We returned to find our schools had already been evacuated to Accrington in fact my school was in the next village of Oswaldtwhistle. My mother who was a good pianist had somehow found a piano teacher to be my host and I lived with the family of Tom and Clarice Bridge and their son Geoffrey a little boy of three, during the time of the evacuation. I was very fortunate. Many hosts and children did not get on with each other. (I remained friends for life with this family. They made me welcome as a member of their family, we had good food and I was introduced to coffee made form beans a revelation as previoully I had only known it as liquid sold in a bottle.on Sunday mornings they took me for a walk up the hill to a ridge where we all enjoyed fresh air and excercise. I also had piano lessons from Mr Bridge.
We shared Paddock Housse School in Oswaldtwistle, run by the Sisters of Mercy.
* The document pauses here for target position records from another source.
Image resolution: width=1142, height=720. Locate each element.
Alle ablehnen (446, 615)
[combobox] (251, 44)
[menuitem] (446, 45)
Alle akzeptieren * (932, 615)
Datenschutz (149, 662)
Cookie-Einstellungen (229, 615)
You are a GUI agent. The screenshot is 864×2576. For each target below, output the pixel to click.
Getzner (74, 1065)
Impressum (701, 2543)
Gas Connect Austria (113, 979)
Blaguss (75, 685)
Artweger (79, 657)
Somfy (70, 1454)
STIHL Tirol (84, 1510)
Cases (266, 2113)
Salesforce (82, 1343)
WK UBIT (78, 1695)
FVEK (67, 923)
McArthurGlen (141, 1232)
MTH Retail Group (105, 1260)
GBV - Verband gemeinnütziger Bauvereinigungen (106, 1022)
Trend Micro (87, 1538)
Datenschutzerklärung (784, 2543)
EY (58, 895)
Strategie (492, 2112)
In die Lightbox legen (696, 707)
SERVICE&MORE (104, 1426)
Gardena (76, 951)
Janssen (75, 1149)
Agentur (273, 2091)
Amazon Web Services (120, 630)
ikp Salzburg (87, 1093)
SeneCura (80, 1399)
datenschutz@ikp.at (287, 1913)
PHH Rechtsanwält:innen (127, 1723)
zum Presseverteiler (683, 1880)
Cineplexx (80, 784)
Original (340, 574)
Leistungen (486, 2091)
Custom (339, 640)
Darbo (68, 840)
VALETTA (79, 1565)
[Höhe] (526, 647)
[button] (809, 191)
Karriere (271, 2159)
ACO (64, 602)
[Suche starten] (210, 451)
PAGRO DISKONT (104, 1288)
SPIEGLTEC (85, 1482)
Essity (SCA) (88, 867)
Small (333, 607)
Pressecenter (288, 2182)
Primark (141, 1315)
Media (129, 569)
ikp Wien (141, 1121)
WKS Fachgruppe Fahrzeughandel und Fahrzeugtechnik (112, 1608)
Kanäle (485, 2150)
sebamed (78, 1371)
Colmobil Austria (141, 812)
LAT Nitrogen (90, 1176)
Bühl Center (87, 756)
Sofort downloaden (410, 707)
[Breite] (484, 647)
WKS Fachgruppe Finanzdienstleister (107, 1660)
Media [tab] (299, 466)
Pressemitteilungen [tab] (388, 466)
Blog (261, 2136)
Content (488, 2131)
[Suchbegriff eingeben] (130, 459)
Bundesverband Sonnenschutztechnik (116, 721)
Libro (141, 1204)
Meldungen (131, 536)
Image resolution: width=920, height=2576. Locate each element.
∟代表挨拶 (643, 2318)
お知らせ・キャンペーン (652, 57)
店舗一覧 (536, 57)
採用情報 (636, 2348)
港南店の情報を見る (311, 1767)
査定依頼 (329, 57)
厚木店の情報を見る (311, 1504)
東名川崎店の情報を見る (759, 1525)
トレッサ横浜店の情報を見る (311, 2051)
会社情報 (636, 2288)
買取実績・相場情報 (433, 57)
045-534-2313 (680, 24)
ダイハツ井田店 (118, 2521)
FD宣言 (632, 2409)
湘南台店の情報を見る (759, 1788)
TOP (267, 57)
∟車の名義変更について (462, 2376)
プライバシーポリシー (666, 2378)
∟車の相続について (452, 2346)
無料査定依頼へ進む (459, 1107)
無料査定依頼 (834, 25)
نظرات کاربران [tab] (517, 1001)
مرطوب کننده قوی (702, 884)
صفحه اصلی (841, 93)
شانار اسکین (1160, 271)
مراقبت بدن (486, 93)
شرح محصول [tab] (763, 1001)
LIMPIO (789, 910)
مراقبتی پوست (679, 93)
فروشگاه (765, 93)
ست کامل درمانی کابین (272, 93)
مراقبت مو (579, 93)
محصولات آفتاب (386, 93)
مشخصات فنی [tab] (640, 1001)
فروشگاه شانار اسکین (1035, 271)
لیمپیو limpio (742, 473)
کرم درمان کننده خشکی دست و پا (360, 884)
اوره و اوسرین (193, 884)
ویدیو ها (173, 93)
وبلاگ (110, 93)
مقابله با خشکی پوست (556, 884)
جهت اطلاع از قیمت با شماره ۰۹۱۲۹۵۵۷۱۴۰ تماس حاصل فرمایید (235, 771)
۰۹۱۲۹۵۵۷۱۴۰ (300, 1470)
They had lessons in the morning and we had ours in the afternoons. Both schools having homework to occupy the other half day. It worked reasonably well.
By an extraordinary coincidence I returned to this school for my fisst teaching job. the headmistress Sister Mary Anthony asked the Principal of my teacher training college if she had a history graduate and I was summoned to see if I would be interested to go and teach their 6th form.
Our evacuation was very shortlived . It lasted only one term, this period became known as the phony war as nothing much happened. My school, called Adelphi House, in Salford decided that we would stay there. During the Christmas holidays the war really began with intense bombings of London and Manchester. My friend Bob Churchhouse reminded me a week ago that it is the 75th anniversary of the bombing of Gilda Brook Road where my family lived. A land mine dropped on a house in the road. some people were killed, we were fortunate that only our windows were smashed.
In the years that followed there were frequent air raid alarms and we were woken by out parents and made to get up in the night and go down into the cellar. I was most reluctant as I was very tired after the day’s school work but I had to go. Luckily I had a device which helped to make the time pass more placidly in the cellar. I took my portable gramophone down there and played records most of them were Chopin Nocturnes played by the Australian pianist Eileen Joyce. They were extraordinarily soothing and peaceful to listen to. Even today if one is played on the radiio my mind is taken back to that time.
DIDCOT
When I was eight or nine years old my father managed to buy a house in Didcot. It was three Hayden Road a newly built semi detached house. So we had to leave Sutton house, my brother and I were very sad to do so we have loved our first known home.
It was very different for my mother who was happy to get a new house of her own and to be try to create a family life in the more normal way.